--- What to work on ---
The listing that follows must be given again in full and exactly.

--- Material to process ---

◆ ◆ ◆ ◆ ◆ ◆ ◆

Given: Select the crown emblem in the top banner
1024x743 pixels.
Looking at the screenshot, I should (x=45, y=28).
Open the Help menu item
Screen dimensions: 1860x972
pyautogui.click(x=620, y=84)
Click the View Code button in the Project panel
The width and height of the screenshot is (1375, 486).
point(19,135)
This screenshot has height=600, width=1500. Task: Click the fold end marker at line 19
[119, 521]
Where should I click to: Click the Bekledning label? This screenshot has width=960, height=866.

◆ ◆ ◆ ◆ ◆ ◆ ◆

--- Solution for this exercise ---
Given: Select the crown emblem in the top banner
1024x743 pixels.
Looking at the screenshot, I should (x=45, y=28).
Open the Help menu item
Screen dimensions: 1860x972
pyautogui.click(x=620, y=84)
Click the View Code button in the Project panel
The width and height of the screenshot is (1375, 486).
point(19,135)
This screenshot has height=600, width=1500. Task: Click the fold end marker at line 19
[119, 521]
Where should I click to: Click the Bekledning label? This screenshot has width=960, height=866.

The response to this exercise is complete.